TEXT EXTRACT:
<<<<

The first important element in the making of the French Canadian, who now holds the portals of a great Dominion, was his relation to and bitter life-grapple with the North American Indian. It is difficult in these prosaic days to portray some of the scenes, the basic events of early Canadian history, in this respect. Indeed, if the Indians were dealt with alone, the record would go to the very root of things human. Back of the white man’s fixed memories in this connection, beyond the pages of Fenimore Cooper on the one side and Parkman on the other, long before the days of blazing settlements and martyred priests or tortured pioneers, lie shrouded centuries in which the wilds of Quebec, in common with all the vast forests and stretches of the continent, saw the solitary form of the Indian, stalking game, hunting food or fighting his foe. Whether he drove a preceding and more civilized race out of this great region, or had himself lost ground in a savage struggle for subsistence, there is no adequate record to show. That another and greater civilization was to first conquer and then ruin the Indian, we do know.

When Cartier in 1535 and Champlain in 1608 first came into contact with different tribes of Indians, they unfortunately assumed a hostile attitude—the former in carrying away Donnacona on a voyage from which he never returned, the latter in espousing the cause of the Hurons against the Iroquois. They could not see into the future, they could not well estimate the nature of these savage forces of the wilderness, they could not comprehend a native character which all history has failed to satisfactorily decipher. Through the experience of French settlers and English pioneers alike, the Indian has since come down to us imbedded in the literature of a hostile and conquering race as the very embodiment of cruelty and savagery. Yet that mysterious figure was in many respects a noble one to which nature had given a vast and varied environment. Cold and hard in character, passionate and revengeful in temper, ignorant and superstitious in belief, keen and quick in thought, the Indian was never, in the days prior to his period of decadence under external influence, guilty of the effeminate and meaner vices which have destroyed peoples such as the Roman and the Moor.

>>>>

WHAT TO WORK ON:
**1)** List every individual person named in the passage on the French Canadian and the North American Indian.
**2)** In the passage on the French Canadian and the North American Indian, in what year did Champlain first come into contact with Indian tribes?
**3)** Carry on the passage about the French Canadian and the North American Indian from its final sentence.

[Collected data entries]
<<<<

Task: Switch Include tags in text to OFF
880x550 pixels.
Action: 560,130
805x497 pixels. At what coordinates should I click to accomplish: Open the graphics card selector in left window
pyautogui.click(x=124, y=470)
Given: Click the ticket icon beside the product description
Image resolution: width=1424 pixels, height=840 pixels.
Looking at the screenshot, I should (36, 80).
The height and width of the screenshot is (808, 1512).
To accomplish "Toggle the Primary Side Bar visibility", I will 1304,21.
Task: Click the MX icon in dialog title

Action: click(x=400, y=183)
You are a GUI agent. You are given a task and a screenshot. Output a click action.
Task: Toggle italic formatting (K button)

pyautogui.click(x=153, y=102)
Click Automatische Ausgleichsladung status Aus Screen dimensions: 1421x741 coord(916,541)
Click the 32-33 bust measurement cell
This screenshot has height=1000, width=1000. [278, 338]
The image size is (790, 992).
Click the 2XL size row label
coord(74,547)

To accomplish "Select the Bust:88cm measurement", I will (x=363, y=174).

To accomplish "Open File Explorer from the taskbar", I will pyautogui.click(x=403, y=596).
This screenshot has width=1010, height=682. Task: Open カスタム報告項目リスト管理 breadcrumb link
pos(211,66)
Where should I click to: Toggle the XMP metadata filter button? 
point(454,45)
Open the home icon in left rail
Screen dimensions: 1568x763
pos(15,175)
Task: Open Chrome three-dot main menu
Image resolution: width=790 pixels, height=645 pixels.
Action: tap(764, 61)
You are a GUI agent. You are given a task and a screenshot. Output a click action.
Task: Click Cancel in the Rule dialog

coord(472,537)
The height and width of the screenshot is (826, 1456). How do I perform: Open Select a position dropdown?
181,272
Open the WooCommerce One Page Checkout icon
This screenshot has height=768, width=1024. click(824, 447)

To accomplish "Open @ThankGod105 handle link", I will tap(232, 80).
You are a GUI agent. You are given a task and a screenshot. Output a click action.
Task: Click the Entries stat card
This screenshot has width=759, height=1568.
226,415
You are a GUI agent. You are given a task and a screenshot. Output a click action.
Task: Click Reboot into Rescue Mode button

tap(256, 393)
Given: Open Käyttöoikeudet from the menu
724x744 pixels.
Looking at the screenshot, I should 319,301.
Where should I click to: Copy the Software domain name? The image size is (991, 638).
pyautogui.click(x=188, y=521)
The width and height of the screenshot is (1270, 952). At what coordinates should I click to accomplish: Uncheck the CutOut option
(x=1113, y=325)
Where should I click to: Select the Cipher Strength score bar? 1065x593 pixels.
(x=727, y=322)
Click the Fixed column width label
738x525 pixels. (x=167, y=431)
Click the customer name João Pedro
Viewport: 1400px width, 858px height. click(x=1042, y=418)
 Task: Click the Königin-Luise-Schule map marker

>>>>

ANSWERS IN ORDER:
**1)** Fenimore Cooper, Parkman, Cartier, Champlain, Donnacona

**2)** 1608

**3)**
Love of liberty in its wilder forms and contempt for all arbitrary rule or personal control he carried to an extreme greater than can be anywhere paralleled. Sleepless suspicion of others was a natural part of his surroundings of war and treachery. That he was ignorant of his opportunities and subservient to the passions of pride and cruelty were perhaps misfortunes more than they were faults. Compared with the greater knowledge, the gentler faith, the more cultured surroundings, the kindlier home-life of the white man, his chances were very slight and his sins not so lurid as their flaming background might imply. The curious federal system of the Iroquois, and the characters of Pontiac, Tecumseh and Thayendenagea indicate his individual capabilities under favorable circumstances. The Indian was, in brief, the product of nature, the outcome of wilderness conditions; the result of long and continuous struggle with the forces of extreme heat and cold and of contact with the wild, free vagaries of a wandering forest life.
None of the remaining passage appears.